Troviamo ancora i vampiri in quello che è il magnus opus dell’autore del Maine: La Torre Nera. Questa saga fantasy-scifi-horror-epic–western (e chi più ne ha più ne metta) contiene un’ampia collezione di figure vampiriche, tutte a testimoniare come, nel complesso, King continui a pensare che il vampiro “mostro è e mostro rimane”, per quanto accattivante.
Nel quinto volume intitolato I Lupi del Calla, vediamo comparire un personaggio che con i vampiri si è già ampiamente scontrato: Padre Callahan. Come il prete di Salem’s Lot, sconfitto dalla creatura Barlow, si sia ritrovato nel mondo alternativo di Roland e del suo Ka-Tet è ampiamente narrato.
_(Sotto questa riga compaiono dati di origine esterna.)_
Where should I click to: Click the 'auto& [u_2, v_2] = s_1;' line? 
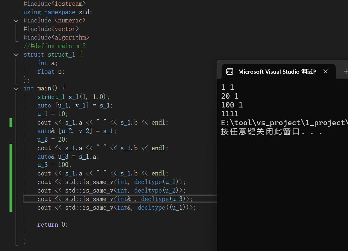[x=77, y=131]
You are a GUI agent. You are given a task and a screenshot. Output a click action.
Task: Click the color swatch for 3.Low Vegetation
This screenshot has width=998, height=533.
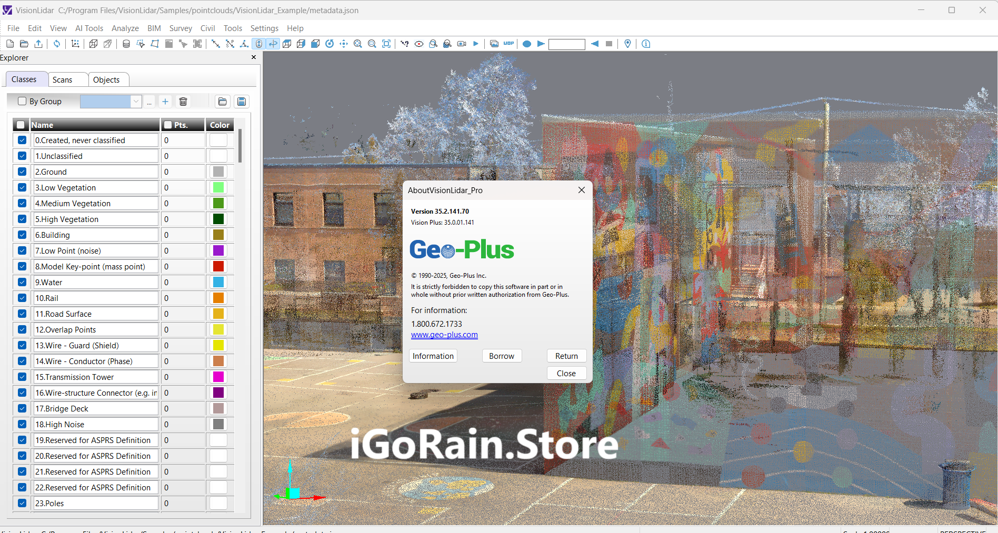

Basti sapere che la lotta con i Vampiri Maggiori non è finita, anche se questa volta avrà qualcuno e qualcosa che lo aiuta al di là di un inutile crocifisso.
Altro vampiro, questa volta psichico (stretto parente di It del romanzo omonimo), è Dandelo alias Joe Collins, in agguato come un ragno nelle Terre Bianche di Empathica (La Torre Nera vol. VII).
Ma ci sono anche altri vampiri che gravitano attorno alla Dark Tower. In Legends: Short Novels by the Masters of Modern Fantasy, Vol. 1 (Robert Silverberg) troviamo il racconto Le piccole sorelle di Eluria, incontrate da Roland durante una delle sue peregrinazioni nel Medio-Mondo. Qui i vampiri sono di uno strano tipo, creature dall’aspetto femminile che si spostano assieme ai loro ospedali erranti, vestite di bianco fra lunghe strisce di garza mosse dal vento. Si prendono cura degli ammalati, a modo loro. Una particolare efficacia visiva la troviamo nel fumetto omonimo, pubblicato in Italia da Panini Comics.stephen_king_american_vampire_320_xlarge
Sempre a proposito di fumetti, nel 2010 Vertigo inizia a pubblicare American Vampire, per un totale di due mini-serie. Nella prima, accanto al nome di Scott Snyder c’è quello di Stephen King: l’idea di vampiri che sbarcano oltre oceano e creano una nuova dinastia ha ancora il suo fascino.
Infine, ma non per importanza, gli ultimi vampiri di King li troviamo nel recente romanzo Doctor Sleep. Molto cambiati dai loro progenitori degli anni Settanta, riflettono la nuova sensibilità crepuscolare dello scrittore: ancora cattivi, ancora letali, ma sul viale del tramonto. Rimasti in pochi, malati e mezzi morti di fame – perché trovare cibo nel mondo attuale è sempre più difficile – saranno sconfitti, ma la vittoria dell’eroe (il bambino di Shining, ricordate?) ha un sapore particolarmente malinconico.
King scriverà ancora di vampiri? Forse, ma c’è da chiedersi che aspetto avranno la prossima volta. Se non ha cambiato idea, il Re dell’horror spiega, nella prefazione di American Vampire, quello che i vampiri non dovrebbero essere: pallidi detective che bevono Bloody Mary e lavorano solo di notte, colleghi infelici provenienti dagli stati del Sud, ragazze adolescenti anoressiche, ragazzi-giocattolo con grandi occhi umidi.
Che cosa, allora? “Assassini, dolcezza” dice King “Assassini senza cuore che non ne hanno mai abbastanza di assaporare il Gruppo A. Cattivi ragazzi e cattive ragazze in rosso, bianco e blu, con un particolare accento sul rosso”.